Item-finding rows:
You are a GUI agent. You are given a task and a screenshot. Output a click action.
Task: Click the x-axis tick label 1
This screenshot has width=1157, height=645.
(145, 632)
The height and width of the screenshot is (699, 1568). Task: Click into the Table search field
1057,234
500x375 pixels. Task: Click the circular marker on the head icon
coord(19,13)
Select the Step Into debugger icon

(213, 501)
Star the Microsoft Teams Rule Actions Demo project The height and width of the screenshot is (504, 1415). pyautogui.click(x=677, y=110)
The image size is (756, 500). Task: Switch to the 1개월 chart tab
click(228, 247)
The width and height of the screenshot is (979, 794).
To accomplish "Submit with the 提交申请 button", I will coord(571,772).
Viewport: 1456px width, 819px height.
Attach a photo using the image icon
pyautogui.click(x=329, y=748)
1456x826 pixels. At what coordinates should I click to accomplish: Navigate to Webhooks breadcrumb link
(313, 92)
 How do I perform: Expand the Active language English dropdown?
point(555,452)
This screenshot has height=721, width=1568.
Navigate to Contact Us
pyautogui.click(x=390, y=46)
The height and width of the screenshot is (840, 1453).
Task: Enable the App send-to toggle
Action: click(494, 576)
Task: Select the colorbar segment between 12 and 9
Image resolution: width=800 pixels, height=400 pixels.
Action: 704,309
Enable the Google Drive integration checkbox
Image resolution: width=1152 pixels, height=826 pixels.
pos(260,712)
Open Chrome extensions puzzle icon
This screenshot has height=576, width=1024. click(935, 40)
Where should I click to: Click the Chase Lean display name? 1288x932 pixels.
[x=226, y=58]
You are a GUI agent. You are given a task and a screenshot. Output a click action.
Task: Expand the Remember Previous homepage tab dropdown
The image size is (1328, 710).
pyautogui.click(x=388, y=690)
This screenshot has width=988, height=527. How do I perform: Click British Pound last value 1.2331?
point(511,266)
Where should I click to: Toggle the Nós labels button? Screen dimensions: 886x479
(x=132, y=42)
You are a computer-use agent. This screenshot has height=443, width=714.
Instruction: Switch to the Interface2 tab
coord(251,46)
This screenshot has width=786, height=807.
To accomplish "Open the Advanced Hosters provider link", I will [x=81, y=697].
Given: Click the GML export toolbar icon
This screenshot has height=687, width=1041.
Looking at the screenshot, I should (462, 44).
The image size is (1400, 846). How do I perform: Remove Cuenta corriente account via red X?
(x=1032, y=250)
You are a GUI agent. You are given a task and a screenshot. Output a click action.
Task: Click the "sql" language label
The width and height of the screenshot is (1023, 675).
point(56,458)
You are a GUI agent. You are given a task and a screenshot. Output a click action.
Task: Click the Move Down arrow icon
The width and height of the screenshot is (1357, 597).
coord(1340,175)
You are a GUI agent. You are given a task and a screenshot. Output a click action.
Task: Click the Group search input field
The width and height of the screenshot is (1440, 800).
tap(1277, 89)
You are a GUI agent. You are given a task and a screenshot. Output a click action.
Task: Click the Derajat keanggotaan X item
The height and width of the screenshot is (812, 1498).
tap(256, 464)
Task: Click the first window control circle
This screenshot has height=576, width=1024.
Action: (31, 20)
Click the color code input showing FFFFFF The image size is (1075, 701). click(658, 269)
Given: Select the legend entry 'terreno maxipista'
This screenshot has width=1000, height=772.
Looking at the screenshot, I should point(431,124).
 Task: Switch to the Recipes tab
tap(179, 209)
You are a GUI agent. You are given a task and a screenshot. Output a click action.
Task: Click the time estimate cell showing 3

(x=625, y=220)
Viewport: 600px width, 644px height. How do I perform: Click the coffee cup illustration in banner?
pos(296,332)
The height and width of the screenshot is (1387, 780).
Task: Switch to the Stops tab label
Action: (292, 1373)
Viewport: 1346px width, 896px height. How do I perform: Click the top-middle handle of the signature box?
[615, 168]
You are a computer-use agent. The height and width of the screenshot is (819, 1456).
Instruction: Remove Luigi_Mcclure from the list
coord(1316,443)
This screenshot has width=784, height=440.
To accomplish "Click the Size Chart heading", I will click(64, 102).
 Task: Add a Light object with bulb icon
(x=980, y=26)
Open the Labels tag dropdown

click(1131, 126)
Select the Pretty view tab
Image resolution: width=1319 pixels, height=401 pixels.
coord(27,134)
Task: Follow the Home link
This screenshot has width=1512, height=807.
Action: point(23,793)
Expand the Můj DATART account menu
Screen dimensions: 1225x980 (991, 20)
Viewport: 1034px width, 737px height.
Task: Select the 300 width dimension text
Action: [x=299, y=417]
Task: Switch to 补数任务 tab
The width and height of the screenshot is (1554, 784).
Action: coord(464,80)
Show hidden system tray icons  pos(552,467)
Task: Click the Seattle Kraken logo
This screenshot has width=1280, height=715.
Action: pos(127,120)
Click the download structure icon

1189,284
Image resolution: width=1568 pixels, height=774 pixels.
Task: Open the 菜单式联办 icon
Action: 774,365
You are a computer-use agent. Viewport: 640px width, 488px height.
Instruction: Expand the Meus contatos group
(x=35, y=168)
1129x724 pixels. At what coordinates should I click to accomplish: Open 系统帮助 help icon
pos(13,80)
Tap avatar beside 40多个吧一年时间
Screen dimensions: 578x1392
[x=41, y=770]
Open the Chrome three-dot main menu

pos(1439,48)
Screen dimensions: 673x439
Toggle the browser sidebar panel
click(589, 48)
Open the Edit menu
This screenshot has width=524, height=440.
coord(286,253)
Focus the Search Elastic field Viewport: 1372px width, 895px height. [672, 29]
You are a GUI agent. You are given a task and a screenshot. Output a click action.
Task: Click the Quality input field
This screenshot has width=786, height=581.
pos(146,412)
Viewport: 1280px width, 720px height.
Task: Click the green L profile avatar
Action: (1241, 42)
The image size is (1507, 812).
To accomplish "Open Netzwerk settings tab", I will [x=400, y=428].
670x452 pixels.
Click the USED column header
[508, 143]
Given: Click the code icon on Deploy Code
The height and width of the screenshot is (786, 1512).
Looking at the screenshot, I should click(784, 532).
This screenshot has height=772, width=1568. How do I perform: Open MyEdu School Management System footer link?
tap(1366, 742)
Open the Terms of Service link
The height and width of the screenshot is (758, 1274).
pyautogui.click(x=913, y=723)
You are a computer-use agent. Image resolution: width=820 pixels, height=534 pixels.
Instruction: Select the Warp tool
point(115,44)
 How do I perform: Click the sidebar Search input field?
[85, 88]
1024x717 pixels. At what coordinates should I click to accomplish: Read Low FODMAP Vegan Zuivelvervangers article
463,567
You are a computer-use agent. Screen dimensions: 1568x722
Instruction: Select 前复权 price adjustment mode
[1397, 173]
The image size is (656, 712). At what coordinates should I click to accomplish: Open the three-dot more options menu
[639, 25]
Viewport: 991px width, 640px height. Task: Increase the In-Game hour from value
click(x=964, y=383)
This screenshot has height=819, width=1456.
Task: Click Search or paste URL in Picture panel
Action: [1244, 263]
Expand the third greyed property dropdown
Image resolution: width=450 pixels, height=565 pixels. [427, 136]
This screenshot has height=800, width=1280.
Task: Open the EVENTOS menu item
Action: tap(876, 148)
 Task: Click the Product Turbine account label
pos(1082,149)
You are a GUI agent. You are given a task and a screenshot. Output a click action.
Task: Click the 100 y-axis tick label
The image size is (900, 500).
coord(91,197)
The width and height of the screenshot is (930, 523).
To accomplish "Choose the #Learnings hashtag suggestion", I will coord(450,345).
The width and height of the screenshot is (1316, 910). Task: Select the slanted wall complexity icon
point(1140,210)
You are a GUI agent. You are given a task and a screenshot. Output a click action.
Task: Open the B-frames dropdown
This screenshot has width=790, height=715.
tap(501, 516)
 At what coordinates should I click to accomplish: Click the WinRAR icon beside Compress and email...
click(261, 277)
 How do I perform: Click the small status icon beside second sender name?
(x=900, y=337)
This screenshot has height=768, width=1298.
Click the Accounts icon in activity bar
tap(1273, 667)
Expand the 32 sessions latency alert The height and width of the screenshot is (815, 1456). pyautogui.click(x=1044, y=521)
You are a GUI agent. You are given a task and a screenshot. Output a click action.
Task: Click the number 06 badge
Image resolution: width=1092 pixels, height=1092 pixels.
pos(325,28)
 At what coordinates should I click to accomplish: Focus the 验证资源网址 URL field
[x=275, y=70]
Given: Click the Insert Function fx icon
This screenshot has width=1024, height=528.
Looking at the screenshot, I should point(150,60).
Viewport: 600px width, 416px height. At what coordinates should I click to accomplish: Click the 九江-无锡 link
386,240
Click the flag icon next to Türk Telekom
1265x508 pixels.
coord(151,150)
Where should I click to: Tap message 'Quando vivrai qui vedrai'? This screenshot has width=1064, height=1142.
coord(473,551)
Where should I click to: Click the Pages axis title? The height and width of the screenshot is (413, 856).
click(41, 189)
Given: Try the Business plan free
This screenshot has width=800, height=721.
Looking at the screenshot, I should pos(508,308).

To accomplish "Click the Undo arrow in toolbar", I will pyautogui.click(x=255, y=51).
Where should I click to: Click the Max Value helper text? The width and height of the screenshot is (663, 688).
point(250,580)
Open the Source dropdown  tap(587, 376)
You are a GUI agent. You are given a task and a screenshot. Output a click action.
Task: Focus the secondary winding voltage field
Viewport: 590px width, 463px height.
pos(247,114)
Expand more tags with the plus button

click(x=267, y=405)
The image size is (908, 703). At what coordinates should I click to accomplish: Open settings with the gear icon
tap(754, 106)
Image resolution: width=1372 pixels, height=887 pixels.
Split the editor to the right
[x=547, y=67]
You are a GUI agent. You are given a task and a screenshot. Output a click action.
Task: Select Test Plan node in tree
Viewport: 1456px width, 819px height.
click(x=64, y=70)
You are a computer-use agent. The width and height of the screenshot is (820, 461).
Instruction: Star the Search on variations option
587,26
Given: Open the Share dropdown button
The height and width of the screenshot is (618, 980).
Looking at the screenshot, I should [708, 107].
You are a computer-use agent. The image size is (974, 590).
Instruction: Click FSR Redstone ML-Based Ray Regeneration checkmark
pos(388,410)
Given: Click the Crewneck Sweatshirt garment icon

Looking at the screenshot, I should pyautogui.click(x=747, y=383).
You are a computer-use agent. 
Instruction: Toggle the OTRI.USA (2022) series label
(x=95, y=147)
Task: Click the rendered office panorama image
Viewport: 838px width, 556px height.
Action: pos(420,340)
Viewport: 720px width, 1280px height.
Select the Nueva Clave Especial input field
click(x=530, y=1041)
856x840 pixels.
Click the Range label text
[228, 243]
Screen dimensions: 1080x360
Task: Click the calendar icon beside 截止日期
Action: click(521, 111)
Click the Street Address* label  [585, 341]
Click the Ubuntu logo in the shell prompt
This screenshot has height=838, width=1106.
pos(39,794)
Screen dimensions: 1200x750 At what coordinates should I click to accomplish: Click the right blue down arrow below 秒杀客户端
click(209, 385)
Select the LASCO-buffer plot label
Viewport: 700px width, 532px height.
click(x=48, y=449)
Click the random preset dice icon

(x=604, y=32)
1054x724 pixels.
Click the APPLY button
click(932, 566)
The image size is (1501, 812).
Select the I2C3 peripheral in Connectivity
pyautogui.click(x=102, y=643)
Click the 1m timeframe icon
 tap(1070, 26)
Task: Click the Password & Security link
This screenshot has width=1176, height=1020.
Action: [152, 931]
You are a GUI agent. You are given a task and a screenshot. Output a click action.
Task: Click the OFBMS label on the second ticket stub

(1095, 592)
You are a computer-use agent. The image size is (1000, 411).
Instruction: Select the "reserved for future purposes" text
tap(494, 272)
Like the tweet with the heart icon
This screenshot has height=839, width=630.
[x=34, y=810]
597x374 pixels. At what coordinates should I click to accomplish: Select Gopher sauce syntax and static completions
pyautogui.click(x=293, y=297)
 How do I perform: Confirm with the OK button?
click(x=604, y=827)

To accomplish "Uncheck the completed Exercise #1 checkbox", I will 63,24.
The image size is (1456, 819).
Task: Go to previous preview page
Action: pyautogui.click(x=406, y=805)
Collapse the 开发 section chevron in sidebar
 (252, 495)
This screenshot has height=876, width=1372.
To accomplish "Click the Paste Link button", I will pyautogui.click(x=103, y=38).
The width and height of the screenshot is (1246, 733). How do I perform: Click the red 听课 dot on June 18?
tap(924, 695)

▶ [YOUR INSTRUCTIONS]: Render the rows above as a JSON list of strings, one string per line and no blank lines, from the line with "Open Chrome extensions puzzle icon" to the line with "point(56,458)", both ends included.

▶ [IN RESPONSE]:
[
  "Open Chrome extensions puzzle icon",
  "This screenshot has height=576, width=1024. click(935, 40)",
  "Where should I click to: Click the Chase Lean display name? 1288x932 pixels.",
  "[x=226, y=58]",
  "You are a GUI agent. You are given a task and a screenshot. Output a click action.",
  "Task: Expand the Remember Previous homepage tab dropdown",
  "The image size is (1328, 710).",
  "pyautogui.click(x=388, y=690)",
  "This screenshot has width=988, height=527. How do I perform: Click British Pound last value 1.2331?",
  "point(511,266)",
  "Where should I click to: Toggle the Nós labels button? Screen dimensions: 886x479",
  "(x=132, y=42)",
  "You are a computer-use agent. This screenshot has height=443, width=714.",
  "Instruction: Switch to the Interface2 tab",
  "coord(251,46)",
  "This screenshot has width=786, height=807.",
  "To accomplish \"Open the Advanced Hosters provider link\", I will [x=81, y=697].",
  "Given: Click the GML export toolbar icon",
  "This screenshot has height=687, width=1041.",
  "Looking at the screenshot, I should (462, 44).",
  "The image size is (1400, 846). How do I perform: Remove Cuenta corriente account via red X?",
  "(x=1032, y=250)",
  "You are a GUI agent. You are given a task and a screenshot. Output a click action.",
  "Task: Click the \"sql\" language label",
  "The width and height of the screenshot is (1023, 675).",
  "point(56,458)"
]